秋暮の五人 くらまし屋稼業 (ハルキ文庫 い 24-4 時代小説文庫)
秋暮の五人 くらまし屋稼業 (ハルキ文庫 い 24-4 時代小説文庫) / 感想・レビュー
W-G
だいぶ趣向を変えてきた四作目。ミステリー、それもかなり無茶な部類の舞台設定が、違和感なく時代小説の空気に収まっているのは著者の腕。ただ、誰が黒幕かはかなり分かりやすく、謎で興味を引っ張れたとは言い難い。しかし、口入れ屋の役回りを全面に出して、先の展開に広がりを持たせたり、炙り屋を上手く活用したり、違う部分でじゅうぶん以上にカバーしている。前作で不明だった序章の意味も早々に判明。虚の面子もさらに充実し、直接対決が楽しみ。今度は十本刀の鎌足さん。そしてラストで惣一郎と初音の対面と、続きを読まずにいられない。
2022/07/10
しんごろ
今までのくらまし屋とは展開が違う!野球でたとえるなら、投手が直球一辺倒で勝負しておきながら、最後は変化球みたいな展開。こんな展開とは、思ってもみなかったよ。今村翔吾さんの術中に見事にハマったよと思ったら、更にトドメが…。ええ、ラスト何それ~!めちゃめちゃ気になる終わり方じゃないの。うわあ、気になるわ。早く次作でないかなあ。今村さん、早く次作をだしてくれないと、こう言いたくなるよ。「あの世に晦め!」
2019/05/03
海猫
またもや切り口が予想以上に変化球。くらまし屋シリーズのフォーマットは手堅く、かといって型にはまらず。4作目にして新鮮に読める。くらまし屋七箇条が、今回特に内容に絡んでくるのも面白い。くらまし屋だけでなく、裏稼業の登場人物だらけなのでいつもより、ダークな感じがする。殺し殺されも多かったし。
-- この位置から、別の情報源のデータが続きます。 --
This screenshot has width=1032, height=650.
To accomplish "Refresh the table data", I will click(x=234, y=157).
この上に人情と剣戟を、ちゃんと収めてくるのも楽しめた。さて今後、虚との対決も本格化しそうだし、終章の引きも気になる。これまで以上に次巻が待ち遠しい。次はタイトルに「冬」が入るのかな?
2019/04/17
しんたろー
4作目はサスペンスミステリ仕立てで「くらまし屋」の功罪を描いた佳作!と言うと大袈裟だが、練りに練った展開に今後を期待させる闇の人物たち…四三屋の父子、炙り屋、阿久多…を膨らませる絡ませ方をして、改めて筆力の高さを見せつけられた。ミステリのからくりは「英国作家有名作のあのパターンだな?」と想像がついてしまったのは残念だが、それは本質ではないから本作の価値が下がる訳ではない。冒頭には『ぼろ鳶』の弥彦が可愛い姿で登場したり、強烈な「引き」を最後に持ってきたりして、徹頭徹尾サービス精神に溢れているのが嬉しかった。
2020/01/11
修一朗
前作のコンゲーム路線から一転,今度はくらまし屋のオキテが使われてしまうミステリー仕立てだ。これが面白い!炙りや虚という敵集団だけでも十分に対立構造がややこしいのにさらにぼろ鳶とのリンクを使って田沼様時代の幕府の勢力争いまでも取り込んでいるのでまぁ入り乱れていて楽しいこと。敵方にも味方にも魅力的なキャラがいっぱいだ。雪だるま式に魅力キャラが増えていくのはぼろ鳶と同じだ。今村さんはどんどん新作をお描きになっているので急いで読んで行かないと。すぐに冬晴れの花嫁へ。